(What is needed):
All entries given below are to be returned word for word.

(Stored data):
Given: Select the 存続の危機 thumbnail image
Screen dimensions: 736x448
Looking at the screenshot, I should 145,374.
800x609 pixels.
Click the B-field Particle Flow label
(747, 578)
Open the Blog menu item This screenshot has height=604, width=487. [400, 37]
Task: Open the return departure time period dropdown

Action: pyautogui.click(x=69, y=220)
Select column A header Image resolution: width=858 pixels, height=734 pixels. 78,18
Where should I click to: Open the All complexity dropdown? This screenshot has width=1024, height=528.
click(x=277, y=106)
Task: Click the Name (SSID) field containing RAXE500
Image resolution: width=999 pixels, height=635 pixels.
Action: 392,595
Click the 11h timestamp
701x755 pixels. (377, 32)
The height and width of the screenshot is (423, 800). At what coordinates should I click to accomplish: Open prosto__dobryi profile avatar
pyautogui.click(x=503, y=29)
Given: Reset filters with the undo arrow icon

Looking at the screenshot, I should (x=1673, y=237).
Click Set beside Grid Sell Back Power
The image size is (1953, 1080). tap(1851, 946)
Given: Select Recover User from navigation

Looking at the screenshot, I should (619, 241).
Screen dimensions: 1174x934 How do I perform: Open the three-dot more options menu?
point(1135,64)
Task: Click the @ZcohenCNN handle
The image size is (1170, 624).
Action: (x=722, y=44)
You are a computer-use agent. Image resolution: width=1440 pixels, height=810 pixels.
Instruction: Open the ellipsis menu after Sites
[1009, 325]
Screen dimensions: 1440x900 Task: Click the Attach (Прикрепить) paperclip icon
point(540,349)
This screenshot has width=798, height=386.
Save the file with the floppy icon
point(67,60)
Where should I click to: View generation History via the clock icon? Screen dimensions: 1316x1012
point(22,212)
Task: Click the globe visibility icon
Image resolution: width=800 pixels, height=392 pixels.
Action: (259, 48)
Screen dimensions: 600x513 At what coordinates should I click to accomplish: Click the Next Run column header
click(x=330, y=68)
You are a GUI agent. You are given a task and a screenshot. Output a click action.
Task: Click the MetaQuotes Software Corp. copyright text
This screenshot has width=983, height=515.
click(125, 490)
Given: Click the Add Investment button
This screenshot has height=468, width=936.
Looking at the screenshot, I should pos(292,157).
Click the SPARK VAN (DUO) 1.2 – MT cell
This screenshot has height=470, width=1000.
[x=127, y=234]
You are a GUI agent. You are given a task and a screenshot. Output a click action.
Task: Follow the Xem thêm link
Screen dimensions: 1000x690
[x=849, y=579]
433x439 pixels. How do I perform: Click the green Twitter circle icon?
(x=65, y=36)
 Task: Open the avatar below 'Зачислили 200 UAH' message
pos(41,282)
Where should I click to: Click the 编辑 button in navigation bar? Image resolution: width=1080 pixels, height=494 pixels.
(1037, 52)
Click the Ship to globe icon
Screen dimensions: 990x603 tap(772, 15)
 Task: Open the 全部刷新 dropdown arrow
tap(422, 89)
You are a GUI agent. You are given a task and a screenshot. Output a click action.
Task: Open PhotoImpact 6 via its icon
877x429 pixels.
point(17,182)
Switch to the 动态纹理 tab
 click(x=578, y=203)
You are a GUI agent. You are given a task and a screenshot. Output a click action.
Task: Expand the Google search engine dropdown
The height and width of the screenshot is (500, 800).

(Exercise solution):
Given: Select the 存続の危機 thumbnail image
Screen dimensions: 736x448
Looking at the screenshot, I should 145,374.
800x609 pixels.
Click the B-field Particle Flow label
(747, 578)
Open the Blog menu item This screenshot has height=604, width=487. [400, 37]
Task: Open the return departure time period dropdown

Action: pyautogui.click(x=69, y=220)
Select column A header Image resolution: width=858 pixels, height=734 pixels. 78,18
Where should I click to: Open the All complexity dropdown? This screenshot has width=1024, height=528.
click(x=277, y=106)
Task: Click the Name (SSID) field containing RAXE500
Image resolution: width=999 pixels, height=635 pixels.
Action: 392,595
Click the 11h timestamp
701x755 pixels. (377, 32)
The height and width of the screenshot is (423, 800). At what coordinates should I click to accomplish: Open prosto__dobryi profile avatar
pyautogui.click(x=503, y=29)
Given: Reset filters with the undo arrow icon

Looking at the screenshot, I should (x=1673, y=237).
Click Set beside Grid Sell Back Power
The image size is (1953, 1080). tap(1851, 946)
Given: Select Recover User from navigation

Looking at the screenshot, I should (619, 241).
Screen dimensions: 1174x934 How do I perform: Open the three-dot more options menu?
point(1135,64)
Task: Click the @ZcohenCNN handle
The image size is (1170, 624).
Action: (x=722, y=44)
You are a computer-use agent. Image resolution: width=1440 pixels, height=810 pixels.
Instruction: Open the ellipsis menu after Sites
[1009, 325]
Screen dimensions: 1440x900 Task: Click the Attach (Прикрепить) paperclip icon
point(540,349)
This screenshot has width=798, height=386.
Save the file with the floppy icon
point(67,60)
Where should I click to: View generation History via the clock icon? Screen dimensions: 1316x1012
point(22,212)
Task: Click the globe visibility icon
Image resolution: width=800 pixels, height=392 pixels.
Action: (259, 48)
Screen dimensions: 600x513 At what coordinates should I click to accomplish: Click the Next Run column header
click(x=330, y=68)
You are a GUI agent. You are given a task and a screenshot. Output a click action.
Task: Click the MetaQuotes Software Corp. copyright text
This screenshot has width=983, height=515.
click(125, 490)
Given: Click the Add Investment button
This screenshot has height=468, width=936.
Looking at the screenshot, I should pos(292,157).
Click the SPARK VAN (DUO) 1.2 – MT cell
This screenshot has height=470, width=1000.
[x=127, y=234]
You are a GUI agent. You are given a task and a screenshot. Output a click action.
Task: Follow the Xem thêm link
Screen dimensions: 1000x690
[x=849, y=579]
433x439 pixels. How do I perform: Click the green Twitter circle icon?
(x=65, y=36)
 Task: Open the avatar below 'Зачислили 200 UAH' message
pos(41,282)
Where should I click to: Click the 编辑 button in navigation bar? Image resolution: width=1080 pixels, height=494 pixels.
(1037, 52)
Click the Ship to globe icon
Screen dimensions: 990x603 tap(772, 15)
 Task: Open the 全部刷新 dropdown arrow
tap(422, 89)
You are a GUI agent. You are given a task and a screenshot. Output a click action.
Task: Open PhotoImpact 6 via its icon
877x429 pixels.
point(17,182)
Switch to the 动态纹理 tab
 click(x=578, y=203)
You are a GUI agent. You are given a task and a screenshot. Output a click action.
Task: Expand the Google search engine dropdown
The height and width of the screenshot is (500, 800).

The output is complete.